Home

Hoge Raad, 25-02-2022, ECLI:NL:HR:2022:321, 21/01732

Hoge Raad, 25-02-2022, ECLI:NL:HR:2022:321, 21/01732

Gegevens

Instantie
Hoge Raad
Datum uitspraak
25 februari 2022
Datum publicatie
25 februari 2022
ECLI
ECLI:NL:HR:2022:321
Formele relaties
Zaaknummer
21/01732

Inhoudsindicatie

HR: 81.1 RO.

Uitspraak

HOGE RAAD DER NEDERLANDEN

BELASTINGKAMER

Nummer 21/01732

Datum 25 februari 2022

ARREST

in de zaak van

[X] te [Z] (hierna: belanghebbende)

op het beroep in cassatie tegen de uitspraak van het Gerechtshof Arnhem-Leeuwarden van 23 maart 2021, nr. 20/005291, op het hoger beroep van belanghebbende tegen een uitspraak van de Rechtbank Gelderland (nr. AWB 18/6069) betreffende de beschikking op grond van de Wet waardering onroerende zaken en de aanslag in de onroerendezaakbelastingen voor het jaar 2015 betreffende de onroerende zaak [a-straat 1] te [Q].

1 Geding in cassatie

Belanghebbende, vertegenwoordigd door J.H. Meijer, heeft tegen de uitspraak van het Hof beroep in cassatie ingesteld en daarbij een aantal klachten voorgesteld.
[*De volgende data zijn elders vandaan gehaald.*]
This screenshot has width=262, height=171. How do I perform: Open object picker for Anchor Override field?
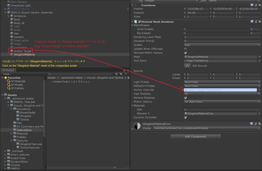259,90
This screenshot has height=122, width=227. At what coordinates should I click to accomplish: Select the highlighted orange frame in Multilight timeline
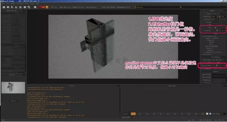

2 Beoordeling van de klachten

De Hoge Raad heeft de klachten over de uitspraak van het Hof beoordeeld. De uitkomst hiervan is dat deze klachten niet kunnen leiden tot vernietiging van die uitspraak. De Hoge Raad hoeft niet te motiveren waarom hij tot dit oordeel is gekomen. Bij de beoordeling van deze klachten is het namelijk niet nodig om antwoord te geven op vragen die van belang zijn voor de eenheid of de ontwikkeling van het recht (zie artikel 81, lid 1, van de Wet op de rechterlijke organisatie).

3 Proceskosten

De Hoge Raad ziet geen aanleiding voor een veroordeling in de proceskosten.